«Mais, dans la triste cérémonie de ce matin, son orgue a rafraîchi mon esprit plus encore que mes nerfs. Il m'a paru que la musique était une sœur de la mort, qui lui a fait ses confidences et dont elle nous révèle les secrets. Qu'est-ce que la mort? un divin distillateur, qui fait tomber au fond de l'alambic les principes lourds qui doivent y rester, et en dégage ce qui doit s'envoler, cette huile subtile qui est notre vrai moi, notre moi complet, sans les altérations que lui font subir les hasards de la destinée. Par ses soins, par son mystérieux travail, nous devenons tout ce que nous pouvons être; ce n'est plus le romarin, c'est son essence. Nous savons ce que la mort nous ôte, nous sommes incapables de savoir ce qu'elle nous donnera; ce matin, j'ai cru le deviner en entendant chanter cet orgue, je me suis dit que la musique est un art céleste, qui s'entend comme la mort à distiller, et qui, réduisant nos sentiments à l'état d'essences, nous initie ici-bas aux joies, aux mystères, aux visions de la vie d'outre-tombe.
«Jacquine m'a confessé qu'elle aimait beaucoup la musique, mais elle l'aime autrement que moi.
«Quand j'entends un air qui me plaît, me disait-elle, je me sens transportée dans un paradis terrestre, où les hommes sont des êtres aériens, aussi beaux et aussi estimables que des papillons. Les grands musiciens sont pour moi de délicieux imposteurs, qui me débitent des contes bleus, et qui savent si bien mentir que, dans le moment, je crois à tout ce qu'ils me disent. Ce qui me gâte le plaisir que je leur dois, c'est que je sais d'avance que je le paierai; plus le rêve est beau, plus le réveil est triste.»

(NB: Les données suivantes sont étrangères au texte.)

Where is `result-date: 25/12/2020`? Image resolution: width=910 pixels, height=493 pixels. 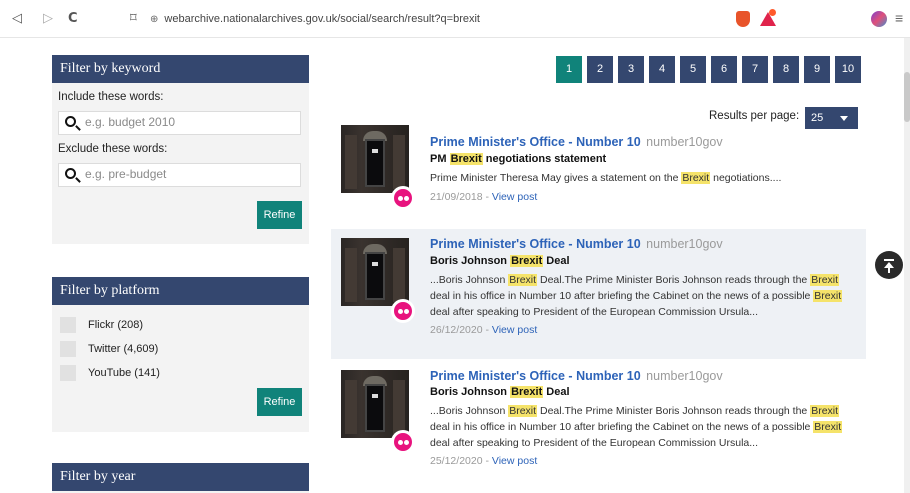 result-date: 25/12/2020 is located at coordinates (456, 461).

«La musique est sa morphine, qui engourdit ses chagrins; lorsque Valery se met au piano, elle a beau ne pas aimer l'homme, elle dit au musicien:
«Mon bon docteur, faites-moi ma piqûre.»
«Je lui avais confié que, quoique la faute n'en fût pas à moi, je m'en voulais de n'avoir pu me rendre à l'appel d'un mourant, qui désirait que je le visse mourir. Tout le jour, elle m'a beaucoup ménagée. Elle me disait tout à l'heure:
«Puisque aimer, c'est souffrir, ne pourriez-vous pas vous arranger pour aimer un peu moins?»
2 février.
«À qui donnerons-nous le lit de Louis Frivaz? J'ai déjà reçu plusieurs demandes....

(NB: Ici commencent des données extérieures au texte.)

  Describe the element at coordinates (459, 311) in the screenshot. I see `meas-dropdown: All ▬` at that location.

«Depuis une semaine, elle est insupportable; elle me tracasse, elle me chagrine à ce point que je tâche désormais d'éviter les tête-à-tête. Je m'étais imaginé que les glaces fondaient, j'avais vu monter le thermomètre, il est redescendu à zéro. Ce qui m'agace le plus, c'est le ton débonnaire et placide sur lequel elle me récite des aphorismes qui m'exaspèrent. On lui avait vanté ma douceur; elle a juré d'en avoir raison, de voir le bout de ma patience. Elle n'aura pas le plaisir de fâcher Mme Sauvigny; je suis sûre de moi.